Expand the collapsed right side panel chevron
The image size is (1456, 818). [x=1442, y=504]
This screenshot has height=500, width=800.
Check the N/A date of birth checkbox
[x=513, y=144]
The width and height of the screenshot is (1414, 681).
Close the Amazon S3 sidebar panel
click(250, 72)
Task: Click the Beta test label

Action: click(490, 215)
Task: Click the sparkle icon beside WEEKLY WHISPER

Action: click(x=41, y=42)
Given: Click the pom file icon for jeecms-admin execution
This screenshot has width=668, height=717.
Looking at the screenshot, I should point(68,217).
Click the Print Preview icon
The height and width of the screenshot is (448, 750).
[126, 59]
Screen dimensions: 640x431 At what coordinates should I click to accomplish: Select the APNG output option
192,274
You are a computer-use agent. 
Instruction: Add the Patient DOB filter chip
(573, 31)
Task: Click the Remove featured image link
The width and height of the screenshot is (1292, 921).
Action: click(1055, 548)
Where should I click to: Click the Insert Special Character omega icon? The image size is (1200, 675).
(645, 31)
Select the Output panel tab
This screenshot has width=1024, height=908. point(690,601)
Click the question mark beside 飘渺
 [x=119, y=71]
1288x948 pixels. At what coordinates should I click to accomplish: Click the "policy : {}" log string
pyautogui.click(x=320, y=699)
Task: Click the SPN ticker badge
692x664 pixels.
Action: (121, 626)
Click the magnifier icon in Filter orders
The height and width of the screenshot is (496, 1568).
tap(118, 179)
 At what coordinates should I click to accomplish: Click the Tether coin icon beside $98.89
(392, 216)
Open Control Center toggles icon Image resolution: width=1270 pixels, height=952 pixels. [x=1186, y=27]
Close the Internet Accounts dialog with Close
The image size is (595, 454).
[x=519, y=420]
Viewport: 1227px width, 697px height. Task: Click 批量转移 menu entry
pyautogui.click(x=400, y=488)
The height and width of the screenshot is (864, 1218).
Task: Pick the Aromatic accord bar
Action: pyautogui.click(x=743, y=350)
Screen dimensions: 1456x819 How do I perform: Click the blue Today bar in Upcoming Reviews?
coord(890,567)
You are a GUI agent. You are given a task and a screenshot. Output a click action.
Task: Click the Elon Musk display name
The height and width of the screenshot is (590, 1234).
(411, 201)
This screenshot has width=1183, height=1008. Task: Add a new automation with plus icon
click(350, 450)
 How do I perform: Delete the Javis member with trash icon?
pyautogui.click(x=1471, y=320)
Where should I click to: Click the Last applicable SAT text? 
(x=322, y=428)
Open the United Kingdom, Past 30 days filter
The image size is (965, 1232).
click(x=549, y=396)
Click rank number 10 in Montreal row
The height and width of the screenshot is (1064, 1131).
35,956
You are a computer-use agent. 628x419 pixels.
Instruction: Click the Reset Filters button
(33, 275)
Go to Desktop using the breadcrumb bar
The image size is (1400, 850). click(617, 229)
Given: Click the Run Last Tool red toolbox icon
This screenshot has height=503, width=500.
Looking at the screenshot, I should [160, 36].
——————
Task:
Give every line of the entries above as a Markdown table with the columns Row and Line, numbering the rows in order and leaving out blank lines.

Completed task:
| Row | Line |
|---|---|
| 1 | Expand the collapsed right side panel chevron |
| 2 | The image size is (1456, 818). [x=1442, y=504] |
| 3 | This screenshot has height=500, width=800. |
| 4 | Check the N/A date of birth checkbox |
| 5 | [x=513, y=144] |
| 6 | The width and height of the screenshot is (1414, 681). |
| 7 | Close the Amazon S3 sidebar panel |
| 8 | click(250, 72) |
| 9 | Task: Click the Beta test label |
| 10 | Action: click(490, 215) |
| 11 | Task: Click the sparkle icon beside WEEKLY WHISPER |
| 12 | Action: click(x=41, y=42) |
| 13 | Given: Click the pom file icon for jeecms-admin execution |
| 14 | This screenshot has width=668, height=717. |
| 15 | Looking at the screenshot, I should point(68,217). |
| 16 | Click the Print Preview icon |
| 17 | The height and width of the screenshot is (448, 750). |
| 18 | [126, 59] |
| 19 | Screen dimensions: 640x431 At what coordinates should I click to accomplish: Select the APNG output option |
| 20 | 192,274 |
| 21 | You are a computer-use agent.  |
| 22 | Instruction: Add the Patient DOB filter chip |
| 23 | (573, 31) |
| 24 | Task: Click the Remove featured image link |
| 25 | The width and height of the screenshot is (1292, 921). |
| 26 | Action: click(1055, 548) |
| 27 | Where should I click to: Click the Insert Special Character omega icon? The image size is (1200, 675). |
| 28 | (645, 31) |
| 29 | Select the Output panel tab |
| 30 | This screenshot has width=1024, height=908. point(690,601) |
| 31 | Click the question mark beside 飘渺 |
| 32 |  [x=119, y=71] |
| 33 | 1288x948 pixels. At what coordinates should I click to accomplish: Click the "policy : {}" log string |
| 34 | pyautogui.click(x=320, y=699) |
| 35 | Task: Click the SPN ticker badge |
| 36 | 692x664 pixels. |
| 37 | Action: (121, 626) |
| 38 | Click the magnifier icon in Filter orders |
| 39 | The height and width of the screenshot is (496, 1568). |
| 40 | tap(118, 179) |
| 41 |  At what coordinates should I click to accomplish: Click the Tether coin icon beside $98.89 |
| 42 | (392, 216) |
| 43 | Open Control Center toggles icon Image resolution: width=1270 pixels, height=952 pixels. [x=1186, y=27] |
| 44 | Close the Internet Accounts dialog with Close |
| 45 | The image size is (595, 454). |
| 46 | [x=519, y=420] |
| 47 | Viewport: 1227px width, 697px height. Task: Click 批量转移 menu entry |
| 48 | pyautogui.click(x=400, y=488) |
| 49 | The height and width of the screenshot is (864, 1218). |
| 50 | Task: Pick the Aromatic accord bar |
| 51 | Action: pyautogui.click(x=743, y=350) |
| 52 | Screen dimensions: 1456x819 How do I perform: Click the blue Today bar in Upcoming Reviews? |
| 53 | coord(890,567) |
| 54 | You are a GUI agent. You are given a task and a screenshot. Output a click action. |
| 55 | Task: Click the Elon Musk display name |
| 56 | The height and width of the screenshot is (590, 1234). |
| 57 | (411, 201) |
| 58 | This screenshot has width=1183, height=1008. Task: Add a new automation with plus icon |
| 59 | click(350, 450) |
| 60 |  How do I perform: Delete the Javis member with trash icon? |
| 61 | pyautogui.click(x=1471, y=320) |
| 62 | Where should I click to: Click the Last applicable SAT text?  |
| 63 | (x=322, y=428) |
| 64 | Open the United Kingdom, Past 30 days filter |
| 65 | The image size is (965, 1232). |
| 66 | click(x=549, y=396) |
| 67 | Click rank number 10 in Montreal row |
| 68 | The height and width of the screenshot is (1064, 1131). |
| 69 | 35,956 |
| 70 | You are a computer-use agent. 628x419 pixels. |
| 71 | Instruction: Click the Reset Filters button |
| 72 | (33, 275) |
| 73 | Go to Desktop using the breadcrumb bar |
| 74 | The image size is (1400, 850). click(617, 229) |
| 75 | Given: Click the Run Last Tool red toolbox icon |
| 76 | This screenshot has height=503, width=500. |
| 77 | Looking at the screenshot, I should [160, 36]. |